• _ASSIGNED TASK_:
Read the records below and copy each line that contains "will".

Stored items

──────────

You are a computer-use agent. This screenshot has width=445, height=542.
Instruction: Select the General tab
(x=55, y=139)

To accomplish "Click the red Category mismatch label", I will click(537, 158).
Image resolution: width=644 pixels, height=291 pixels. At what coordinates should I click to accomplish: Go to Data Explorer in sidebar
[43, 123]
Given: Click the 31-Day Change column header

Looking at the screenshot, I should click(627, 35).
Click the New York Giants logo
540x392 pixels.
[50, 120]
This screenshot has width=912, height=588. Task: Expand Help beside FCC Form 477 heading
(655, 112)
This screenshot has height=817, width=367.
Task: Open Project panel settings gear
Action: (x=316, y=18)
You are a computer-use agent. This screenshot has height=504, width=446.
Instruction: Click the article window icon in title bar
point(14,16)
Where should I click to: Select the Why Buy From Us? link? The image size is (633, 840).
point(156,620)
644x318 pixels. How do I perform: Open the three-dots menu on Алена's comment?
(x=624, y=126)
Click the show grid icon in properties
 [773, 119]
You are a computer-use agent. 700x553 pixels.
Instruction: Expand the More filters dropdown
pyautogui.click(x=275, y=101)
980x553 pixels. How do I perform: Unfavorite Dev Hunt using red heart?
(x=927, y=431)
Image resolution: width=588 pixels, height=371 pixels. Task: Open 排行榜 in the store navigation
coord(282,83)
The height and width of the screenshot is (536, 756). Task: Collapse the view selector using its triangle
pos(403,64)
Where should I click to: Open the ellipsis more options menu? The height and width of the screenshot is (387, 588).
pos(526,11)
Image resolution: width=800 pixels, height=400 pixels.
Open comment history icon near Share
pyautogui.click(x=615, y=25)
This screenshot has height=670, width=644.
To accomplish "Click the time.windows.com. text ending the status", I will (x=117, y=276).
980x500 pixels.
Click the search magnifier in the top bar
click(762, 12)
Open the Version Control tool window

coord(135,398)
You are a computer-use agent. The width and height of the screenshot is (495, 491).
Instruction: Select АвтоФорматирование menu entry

──────────

• _EXERCISE OUTPUT_:
To accomplish "Click the red Category mismatch label", I will click(537, 158).
To accomplish "Click the time.windows.com. text ending the status", I will (x=117, y=276).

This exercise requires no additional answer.